- [Work to complete]
(1) Read the court opinion on lapsed mineral interests and decide whether each statement agrees with it: (a) In Kirby, the court held that a mineral interest lease qualified as a use under the statute. (b) After deeding the land to appellee in 1942, appellants moved to Crossville, Illinois. (c) The Indiana Supreme Court has directly addressed whether a lease qualifies as a use under the Act. For each statement, answer yes or no and quote the words of the opinion that decide it.
(2) Resume the court opinion on lapsed mineral interests, writing on from its final sentence.

- [Reading text]

In Kirby, the Indiana Court of Appeals resolved the very issue presently before this court. The court held that a mineral interest lease did not qualify as a use of that interest under the statute. Kirby, 463 N.E.2d at 1130. Section 32-5-11-3, according to the court, sets forth three classes of activities that qualify as uses. They are: "(1) actual production by the owner; (2) paying of rents or royalties by the owner for purposes of delaying production; and (3) payment of taxes on the mineral interest by the owner." Id., 463 N.E.2d at 1129-30. The court reasoned that, because leasing activity is "conspicuously absent" from the section, the legislature did not intend to include leasing as a qualifying use. Id., 463 N.E.2d at 1130. Furthermore, the court concluded that this interpretation comported with the legislature's intention to promote a mineral interest owner's active use of that interest. Id. at n. 5. According to the court, a simple lease, in the absence of any activities designed to produce or extract minerals, is not an active use of that interest. Id.
Although the Indiana Supreme Court has not directly addressed the question whether a lease qualifies as a use under the Act, it has addressed the constitutionality of the Act. See Short v. Texaco, Inc., 273 Ind. 518, 406 N.E.2d 625 (1980), aff'd, 454 U.S. 516, 102 S. Ct. 781, 70 L. Ed. 2d 738 (1982). An examination of that decision leads us to conclude that the Indiana Supreme Court would resolve the question in the same manner as the appellate court. In the Short case, the court noted that the legislature intended the Act both "to remedy uncertainties in titles and to facilitate the exploitation of energy sources and other valuable resources." Id. at 526, 406 N.E.2d at 630. A lease under which the lessee never commences drilling or production activities, as in the instant case, does nothing to further the exploitation of mineral interests.
Because simple leasing activity does not fall within the specific language of the section governing uses, compare Mich. Comp. Laws Sec. 554.291 (1967), and does not promote the development of mineral interests, this court agrees with the district court that the 1960 lease did not qualify as a use under the statute.2 Because appellants failed to file a statement of claim before September 2, 1973,3 their interest lapsed and reverted to appellee according to the provisions of section 32-5-11-1.4
IV. The Act as Applied to Appellants
Appellants argue that, even if their interest has lapsed according to the terms of the Act, the Act should not apply to them because they were known to appellee and easily locatable by any persons seeking to develop their mineral interest. After they deeded the land to appellee in 1942, appellants moved from Posey County, Indiana, to Crossville, Illinois, a distance of approximately fifteen miles. For purposes of this appeal, we will accept appellants' claim that appellee or any other potentially interested persons knew or could have known how to locate appellants.

- [Dataset records]
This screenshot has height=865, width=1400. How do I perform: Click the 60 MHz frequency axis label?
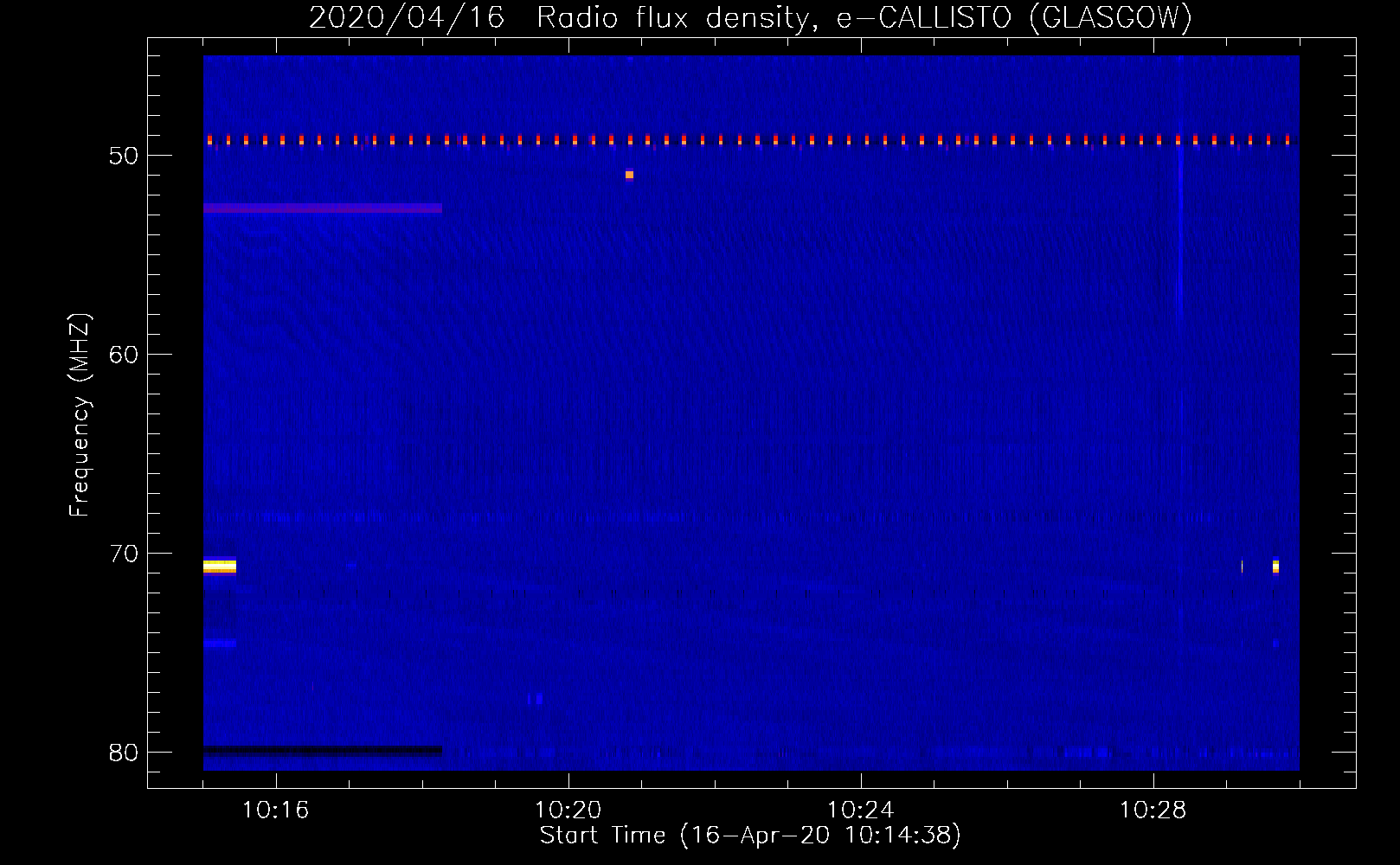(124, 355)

---

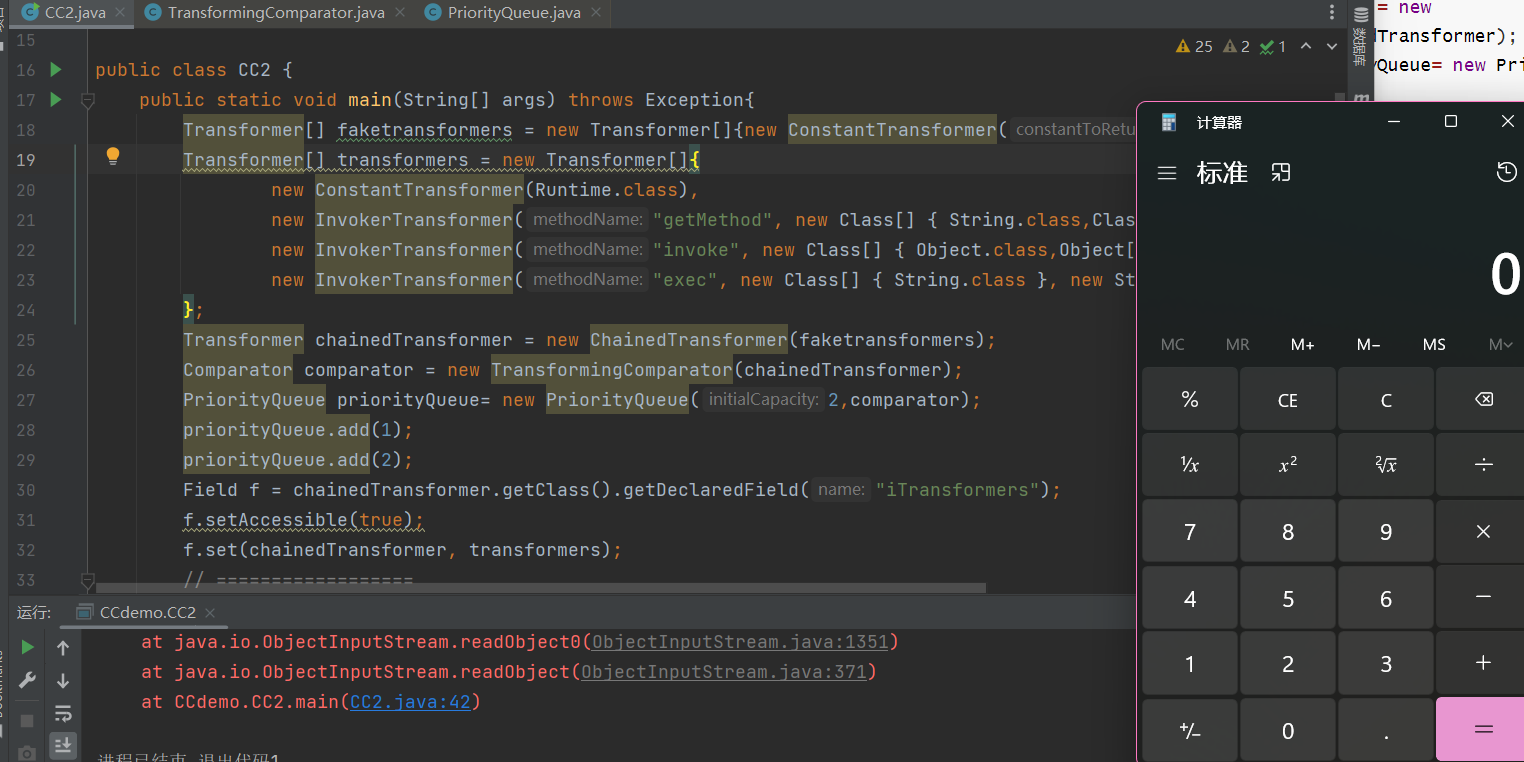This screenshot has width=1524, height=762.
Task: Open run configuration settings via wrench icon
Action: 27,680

- [Set of answers]
(1)
(a) No: "The court held that a mineral interest lease did not qualify as a use of that interest under the statute."
(b) Yes: "After they deeded the land to appellee in 1942, appellants moved from Posey County, Indiana, to Crossville, Illinois, a distance of approximately fifteen miles."
(c) No: "Although the Indiana Supreme Court has not directly addressed the question whether a lease qualifies as a use under the Act"

(2)
Appellants contend that the Act should not apply to them because they were known and identifiable persons. To support this position, they cite an article written by Professor Ronald Polston, the author of the original draft of the Act, a modified version of which the legislature enacted. Polston,Legislation, Existing and Proposed, Concerning Marketability of Mineral Titles, 7 Land & Water L.Rev. 73 (1972). In his article, Polston stated that the purpose of the Act was to facilitate the development of mineral resources by eliminating stale claims of persons who have left the area and are no longer locatable. Id. In this case, appellants argue, any person interested in developing their mineral interest could have located them and arranged to purchase or lease that interest.
We conclude, for two reasons, that the Mineral Lapse Act should apply to appellants. First, nothing in the language of the statute itself indicates that the legislature intended to exempt known and locatable mineral interest owners from the Act's coverage.5 Second, the intent of the Act, as interpreted by the Indiana Supreme Court, is broader than that suggested by Polston in his article. The intent of the Act, according to the court, is "to remedy uncertainties in titles and to facilitate the exploitation of energy sources and other valuable mineral resources." Short v. Texaco, Inc., 273 Ind. at 526, 406 N.E.2d at 630-31. We agree with the district court that the elimination of stale claims by identifiable, as well as unidentifiable, mineral interest owners furthers the development of mineral resources. Any owner who fails to make an active use of his or her interest, whether known or unknown, diminishes the potential for the exploitation of mineral resources.
At oral argument, appellants styled their contention that the Act should not apply to them as a constitutional claim. Regardless of whether we construe their argument as an equal protection claim or as a due process claim, their contention lacks merit. Their equal protection claim fails for two reasons. First, the Act contains no classification scheme distinguishing between identifiable and unidentifiable owners. Second, because the Act makes no such distinction, appellants cannot prove that they received disparate treatment under the Act. Their due process claim fails because the Supreme Court has already declared, in a case in which the owners were locatable, that the Act does not unconstitutionally deprive mineral interest owners of due process by providing for an automatic lapse of their interests, if unused, after twenty years. Texaco, Inc. v. Short, 454 U.S. at 538, 102 S.Ct. at 796.
V. Conclusion
For the foregoing reasons, we conclude that appellants' mineral interest has lapsed. Accordingly, we AFFIRM the district court's order quieting title in appellee.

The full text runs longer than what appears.